What is needed is an exact copy of every line from the one containing "You are a GUI" through the end of the entries; please set it down without any pictures.
====== GIVEN DATA ======
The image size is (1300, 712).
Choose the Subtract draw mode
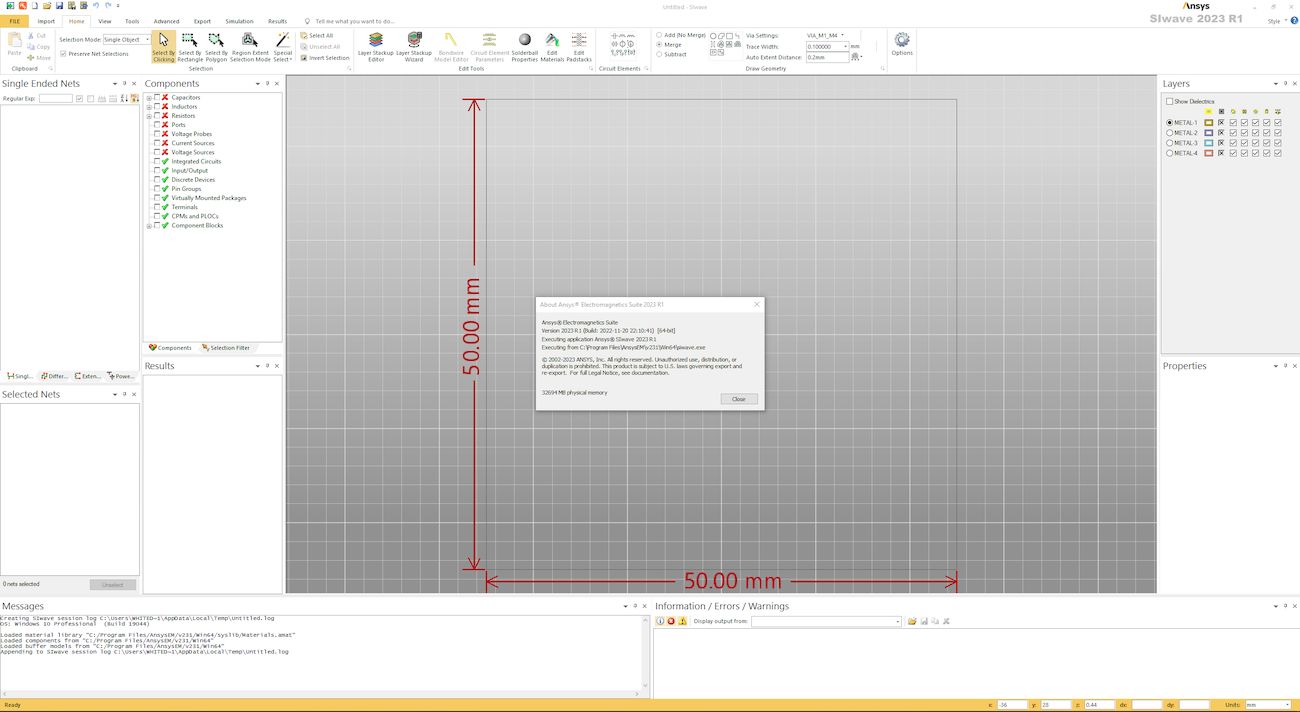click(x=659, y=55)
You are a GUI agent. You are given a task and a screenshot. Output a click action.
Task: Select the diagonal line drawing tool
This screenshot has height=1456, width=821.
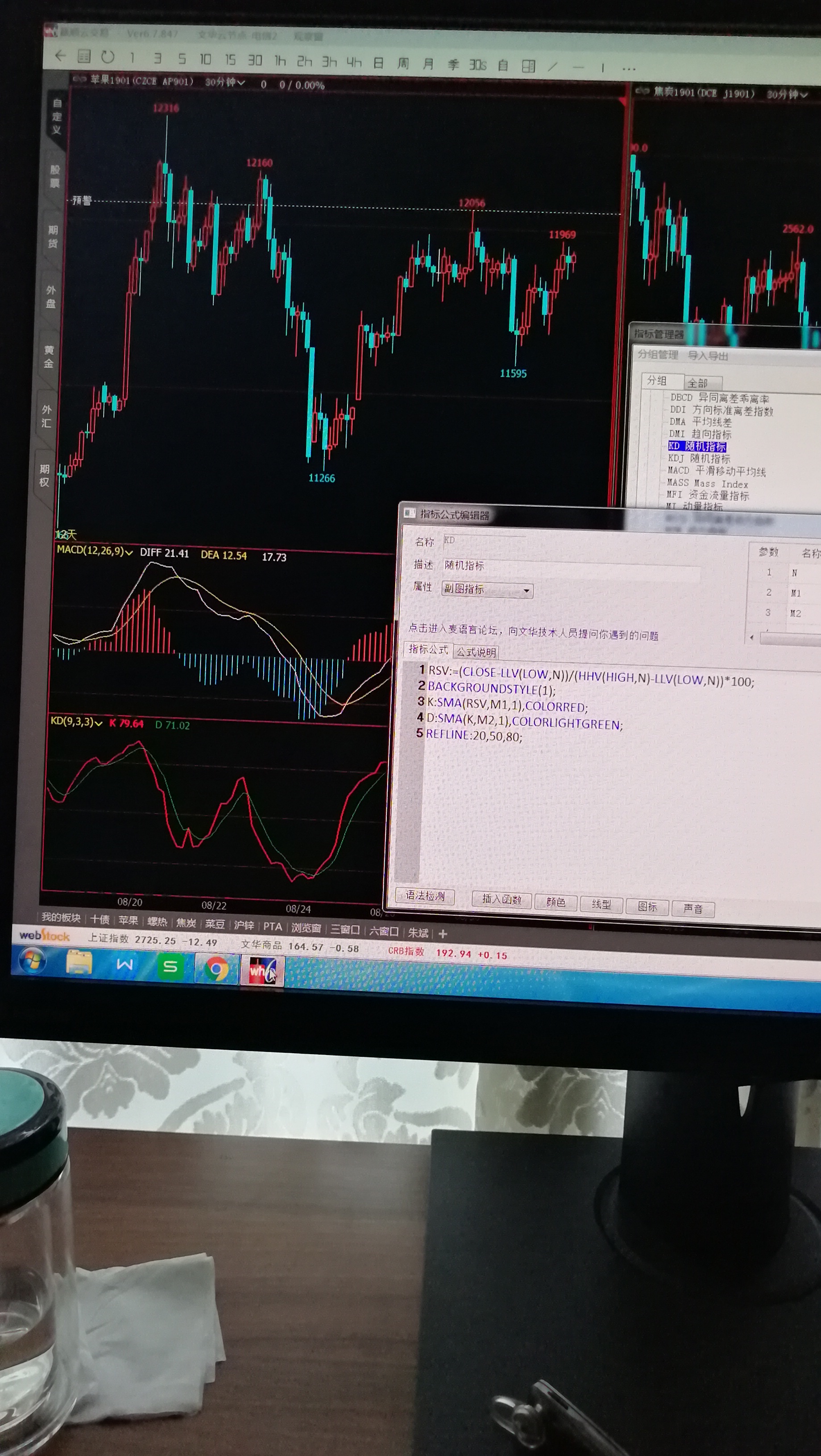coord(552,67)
======
■ **RESULT**:
You are a GUI agent. You are given a task and a screenshot. Output a click action.
Task: Select the diagonal line drawing tool
This screenshot has height=1456, width=821.
coord(552,67)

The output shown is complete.